The 21st century has seen little change to the U.S. approach to its southern neighbors. In April 2004, U.S. imperialism attempted a coup against democratically elected President Hugo Chavez in Venezuela. Since 2014, the U.S. also supported two coup attempts against democratically elected President Nicolas Maduro in Venezuela. Maduro successfully thwarted them and came out stronger. Last month, the U.S. strengthened its military presence in South America by having Colombia join as a partner in NATO. Colombia’s eastern neighbor Venezuela immediately recognized the threat posed to their Bolivarian Revolution by having a nuclear-armed partner on their doorstep. Many on the left recognize the U.S. is attempting to regain nations that broke away from U.S. domination when the U.S. was occupied with invading and destroying Iraq in the early 2000s. In this time period, Venezuela, Ecuador, Bolivia, Nicaragua, Brazil and Honduras all saw left-leaning parties claim significant electoral victories as the movements against U.S. domination grow inside their countries. It is clear that U.S. imperialism wishes to reverse the popular trend by sowing terror and destruction through violence and calls for ‘regime change.’

Legacy of anti-imperialism

The resolve of Nicaraguans to resist and at times, successfully defeat U.S. imperialism, cannot be overstated. Their commitment to their country and their people, and to fight off the imperialists is nothing short of heroic. The way forward for internationalists in the U.S. must be to call for “U.S. hands off Nicaragua!”

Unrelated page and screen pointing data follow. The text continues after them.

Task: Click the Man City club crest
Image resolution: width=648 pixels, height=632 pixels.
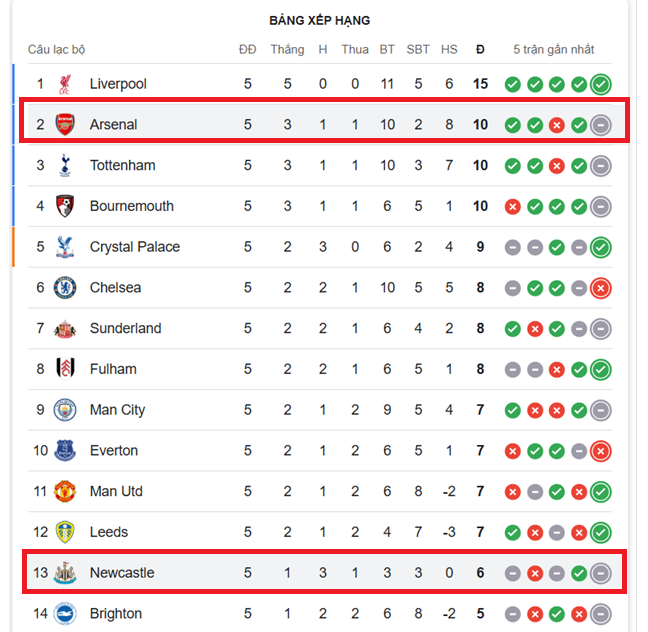Action: (66, 410)
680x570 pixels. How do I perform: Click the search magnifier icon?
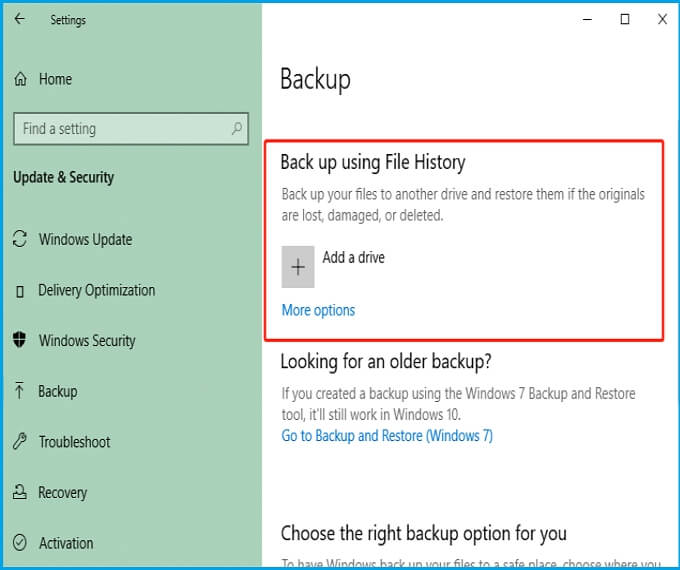coord(237,129)
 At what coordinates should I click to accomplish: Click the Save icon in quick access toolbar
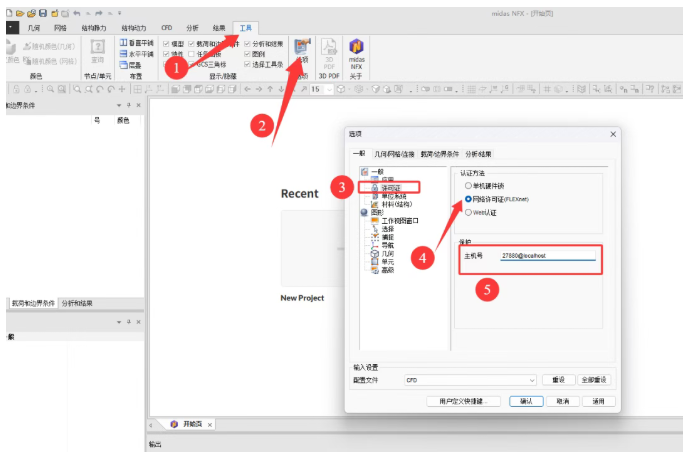point(43,12)

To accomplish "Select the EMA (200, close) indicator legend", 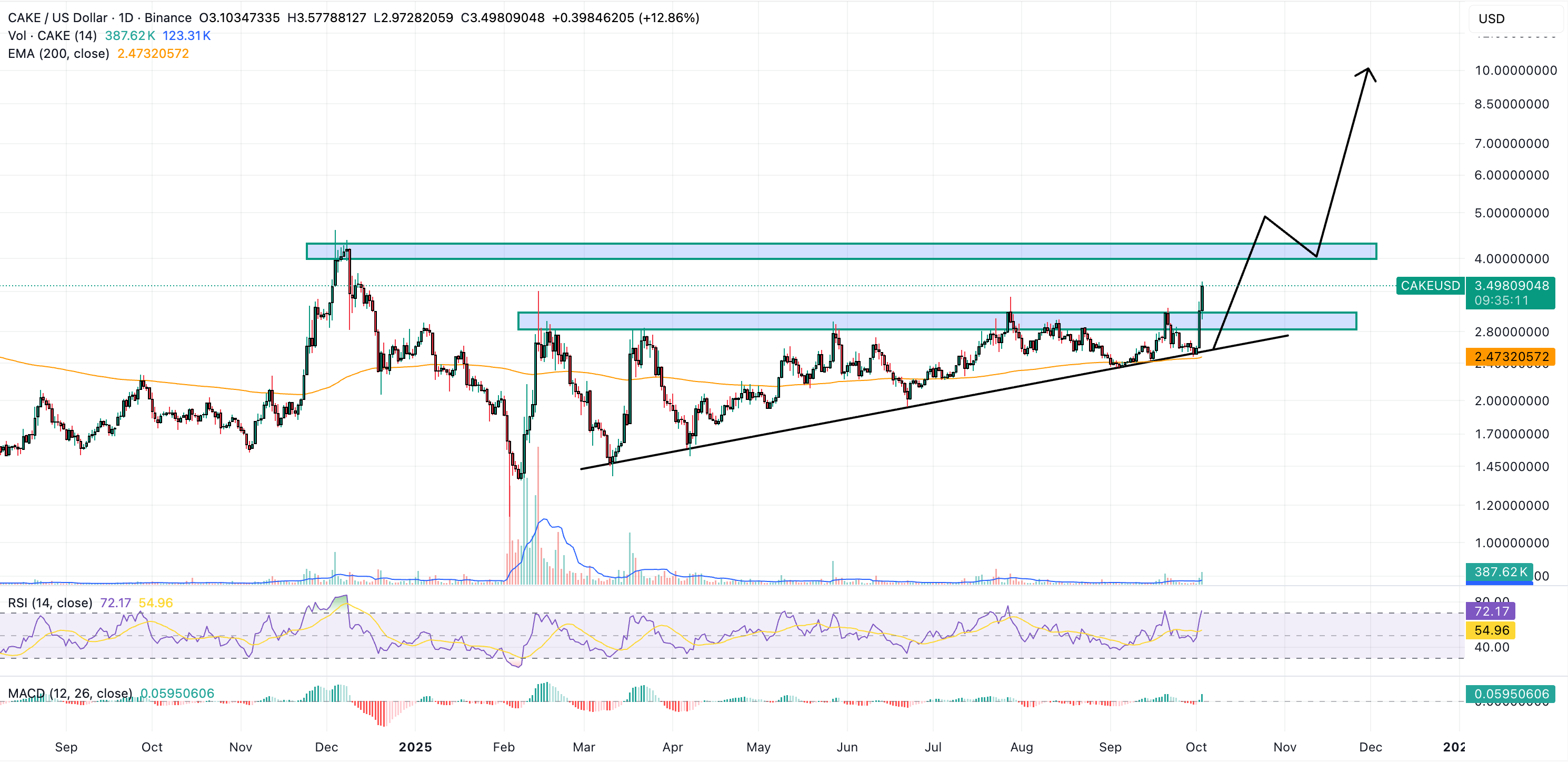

Lifting the enormous influence and burden of U.S. imperialism in Nicaragua allows for a process internal to Nicaraguans to develop. The responsibility of ending the U.S. intervention machine falls squarely on the shoulders of the anti-war movement in the US. Once again, Nicaraguans are suffering through a playbook designed by U.S. imperialism to collapse an ardent anti-imperialist government whose track record of improving conditions for the workers and campesinas and campesinos stand head and shoulders above the neoliberal regimes of the 1990s.

U.S. hands off Nicaragua! No U.S. funding to opposition groups! Dialogue and peace now!